Claro que inmediatamente buena parte de la prensa segregó sus vastas infamias mezcladas con las grandes palabras de la peculiar moralina burguesa. Otra, menos farisea, se preguntó -como si fuera posible preguntarse semejante cosa- por qué razones jóvenes “con un porvenir brillante por delante” se daban a matar y morir. Por supuesto que tanta malevolencia o vacuidad no fueron compensadas por el homenaje público que a Heraud tributaron escritores y estudiantes, y todavía nadie sabe qué hacer para devolver el nombre y la obra del joven poeta al lugar que le corresponden. Es mi situación ahora.

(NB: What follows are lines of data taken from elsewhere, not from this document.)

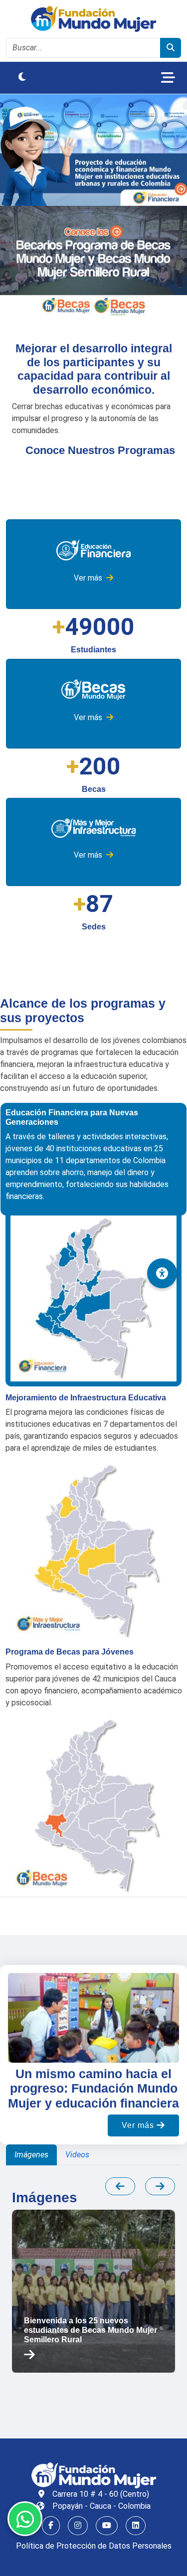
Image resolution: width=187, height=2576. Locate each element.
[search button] (170, 48)
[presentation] (120, 2186)
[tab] (31, 2154)
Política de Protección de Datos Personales (94, 2546)
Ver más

Javier Heraud era un hombre parco, pesado de andar de constante sonrisa en los labios, de mirada de asombro profundo. Estuve incontables veces con él, pero no conversamos mucho. Fui tal vez el primero que publicó un comentario de El río. Me lo agradeció palmeándome con sus toscas manos la espalda, como si yo fuera el chico, pero esto con tal aire de no saber decir una frase convencional que era claro síntoma de su inocencia, de su candor. Inocencia y candor -no ingenuidad, fácil credulidad, no- que lo llevaron a empuñar un precario fusil para destruir el mundo que consideraba podrido, pero que no venían acompañados de la astucia del combatiente subrepticio, que suele ser fuerte y ágil, que sabe golpear y rehuir el contragolpe del enemigo. Me imagino cómo fue derribado -el mismo describió el escenario y supuse que / al final moriría / alguna tarde / entre pájaros / árboles (en El viaje)- ofreciendo el gran blanco de su cuerpo sin malicia, esperando encender con su fuego de ira y justicia el río, el bosque, el cielo, los hombres. Es todo lo que puedo escribir ahora como introducción a algunos de sus poemas porque sé que, aun acribillado, su cadáver, ay, siguió muriendo, como el cadáver del miliciano español en el himno de César Vallejo, y sé que seguirá muriendo por siempre en sus versos.